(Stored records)
#####

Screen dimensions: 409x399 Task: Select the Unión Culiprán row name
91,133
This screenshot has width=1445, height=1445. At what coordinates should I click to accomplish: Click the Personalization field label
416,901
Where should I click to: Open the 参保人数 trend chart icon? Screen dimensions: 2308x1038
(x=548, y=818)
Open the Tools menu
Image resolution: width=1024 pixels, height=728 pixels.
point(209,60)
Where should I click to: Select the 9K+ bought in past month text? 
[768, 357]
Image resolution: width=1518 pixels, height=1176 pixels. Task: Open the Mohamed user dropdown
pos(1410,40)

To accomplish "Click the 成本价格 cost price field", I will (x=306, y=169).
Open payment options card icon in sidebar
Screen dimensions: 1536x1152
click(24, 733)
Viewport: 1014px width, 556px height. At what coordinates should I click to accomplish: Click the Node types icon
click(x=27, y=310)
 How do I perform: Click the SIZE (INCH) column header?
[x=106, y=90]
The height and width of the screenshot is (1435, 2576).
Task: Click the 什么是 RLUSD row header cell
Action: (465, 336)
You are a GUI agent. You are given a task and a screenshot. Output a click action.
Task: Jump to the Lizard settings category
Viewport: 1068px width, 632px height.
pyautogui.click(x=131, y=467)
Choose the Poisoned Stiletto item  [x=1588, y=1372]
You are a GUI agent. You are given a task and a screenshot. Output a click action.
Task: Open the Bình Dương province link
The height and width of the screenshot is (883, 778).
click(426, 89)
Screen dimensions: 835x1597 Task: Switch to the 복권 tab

#####

**WHAT THIS TASK INVOLVES:**
Make an exact copy of the records.

**SOLUTION FOR THIS EXERCISE:**
Screen dimensions: 409x399 Task: Select the Unión Culiprán row name
91,133
This screenshot has width=1445, height=1445. At what coordinates should I click to accomplish: Click the Personalization field label
416,901
Where should I click to: Open the 参保人数 trend chart icon? Screen dimensions: 2308x1038
(x=548, y=818)
Open the Tools menu
Image resolution: width=1024 pixels, height=728 pixels.
point(209,60)
Where should I click to: Select the 9K+ bought in past month text? 
[768, 357]
Image resolution: width=1518 pixels, height=1176 pixels. Task: Open the Mohamed user dropdown
pos(1410,40)

To accomplish "Click the 成本价格 cost price field", I will (x=306, y=169).
Open payment options card icon in sidebar
Screen dimensions: 1536x1152
click(24, 733)
Viewport: 1014px width, 556px height. At what coordinates should I click to accomplish: Click the Node types icon
click(x=27, y=310)
 How do I perform: Click the SIZE (INCH) column header?
[x=106, y=90]
The height and width of the screenshot is (1435, 2576).
Task: Click the 什么是 RLUSD row header cell
Action: (465, 336)
You are a GUI agent. You are given a task and a screenshot. Output a click action.
Task: Jump to the Lizard settings category
Viewport: 1068px width, 632px height.
pyautogui.click(x=131, y=467)
Choose the Poisoned Stiletto item  [x=1588, y=1372]
You are a GUI agent. You are given a task and a screenshot. Output a click action.
Task: Open the Bình Dương province link
The height and width of the screenshot is (883, 778).
click(426, 89)
Screen dimensions: 835x1597 Task: Switch to the 복권 tab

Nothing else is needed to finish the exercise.